Sweet Candied Peanut Treats


  • 3 cups white granulated sugar
  • 1 ½ cups water
  • 6 cups raw peanuts
  • 1 tablespoon vanilla extract
  • 1 tablespoon ground cinnamon


  1. Preheat oven to 300 degrees. Spray a baking sheet or baking pan with baking spray and set aside.
  2. In a large saucepan, add sugar and water and heat over medium heat until sugar has melted, and you no longer see any sugar granules.
  3. Add peanuts, vanilla, and cinnamon.
  4. Continue to cook, stirring frequently until peanuts are sugar crusted and no liquid remains on the bottom of the pan when you stir.
  5. Remove from heat and place onto prepared baking sheet. Spread peanuts out into as even of a layer as possible.
  6. Place in a preheated oven. Bake for 30 minutes, stirring at least once. Remove from oven and stir to make sure there are no peanuts stuck to the pan. Set aside to cool.
  7. Once completely cooled, store in airtight containers or baggies.

Boiled Peanut Hummus

(It does take a bit to shell a bunch of boiled peanuts)

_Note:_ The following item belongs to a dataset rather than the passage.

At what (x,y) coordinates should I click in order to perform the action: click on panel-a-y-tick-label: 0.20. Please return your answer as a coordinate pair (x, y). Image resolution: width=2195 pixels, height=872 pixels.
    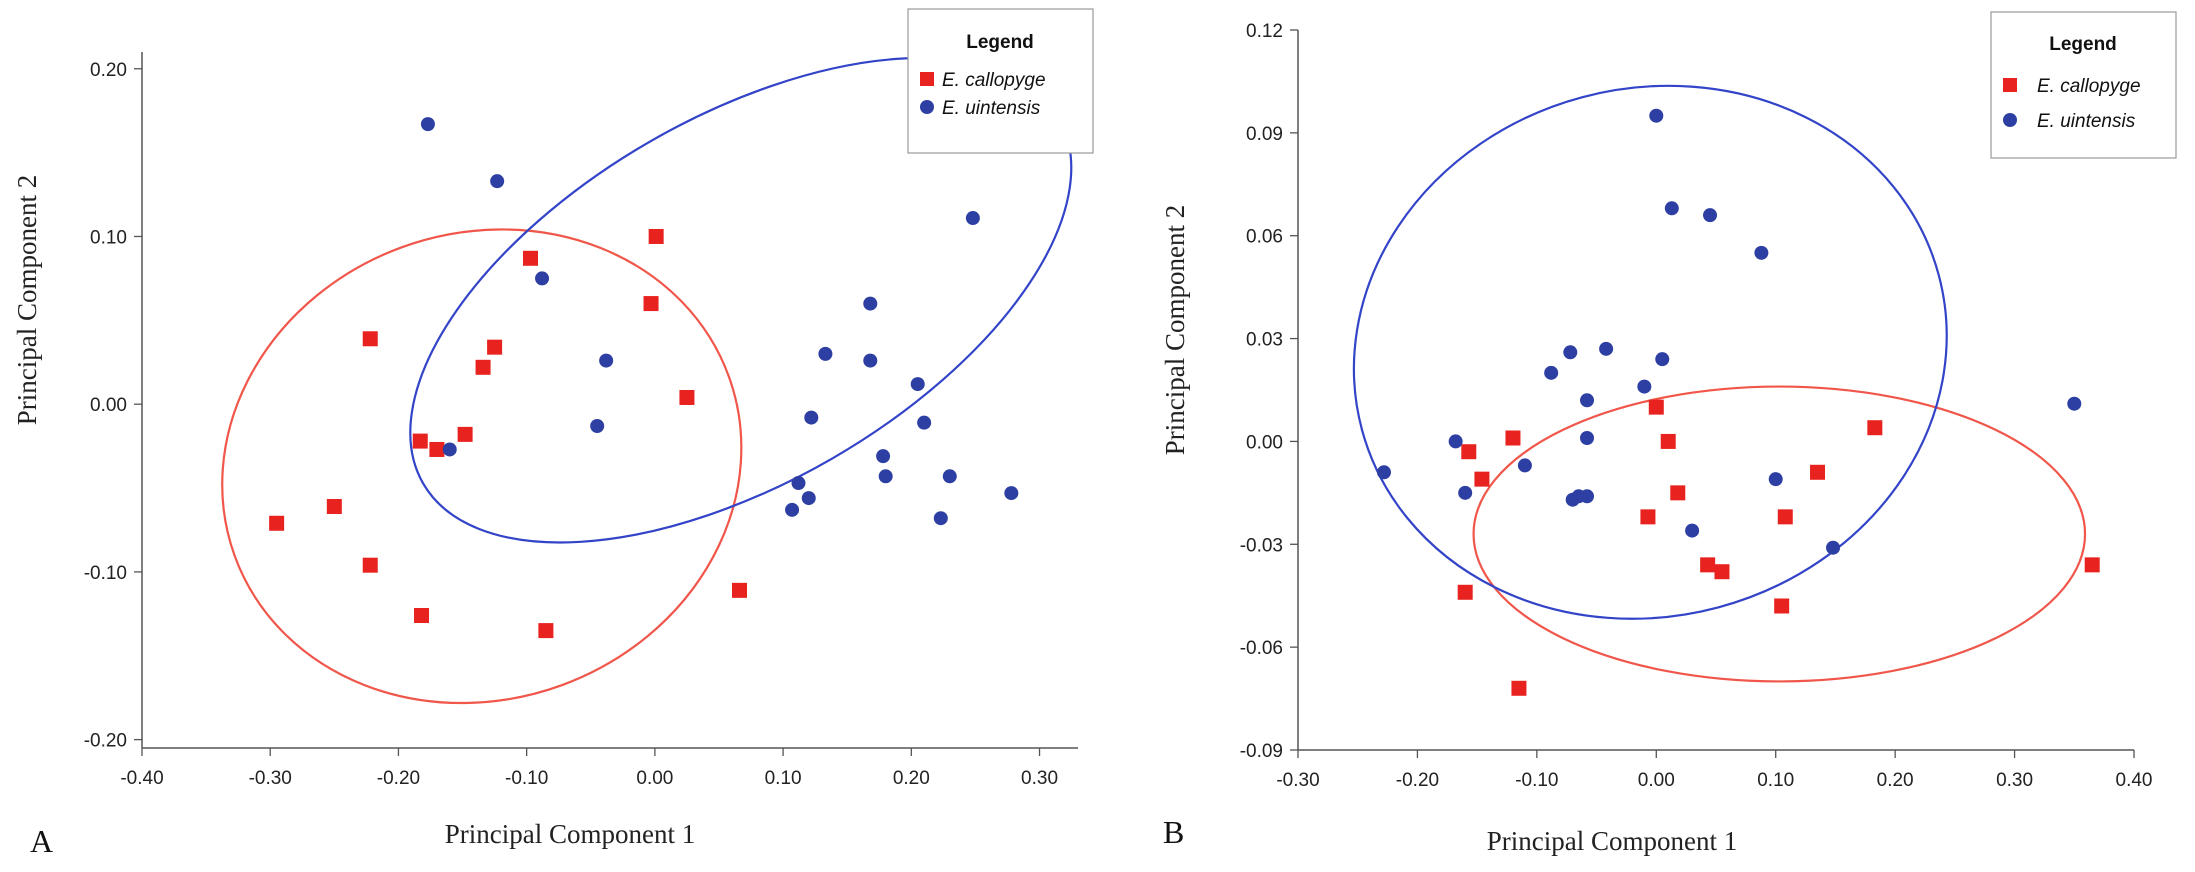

  • 1 cup shelled boiled peanuts
  • ¼ cup water
  • 2 tablespoons chopped fresh cilantro
  • 2 tablespoons fresh lime juice
  • 2 tablespoons olive oil
  • 2 tablespoons creamy peanut butter
  • 1½ teaspoons hot sauce
  • 1 teaspoon minced fresh garlic
  • ¼ teaspoon ground cumin
  • Olive oil
  • Pepper
  • Garnish: fresh cilantro sprigs


  1. Process peanuts, water, cilantro, lime juice, 2 Tbsp. olive oil, peanut butter, hot sauce, garlic, and cumin in a food processor until smooth. Sprinkle with pepper.
  2. Serve with any fresh vegetables or crackers. Garnish with fresh cilantro sprigs.

Boiled Peanut Salad


  • I cup shelled boiled peanuts
  • 2 small cucumber, peeled and cubed
  • 1 medium tomato, finely chopped
  • 2 tablespoons mint finely chopped
  • 2 tablespoons coriander leaves, finely chopped
  • Juice of half a lemon
  • ¼ teaspoon red chili pepper
  • 1 teaspoon of chaat masala or curry powder
  • Salt to taste


  1. Chop all of the vegetables, removing any skins, seeds, or stems.
  2. In a large mixing bowl, add all the ingredients and toss well until all ingredients are mixed and well-seasoned.
  3. Set aside for 15 minutes or refrigerate for 30 minutes to allow the flavors to blend prior serving. Enjoy!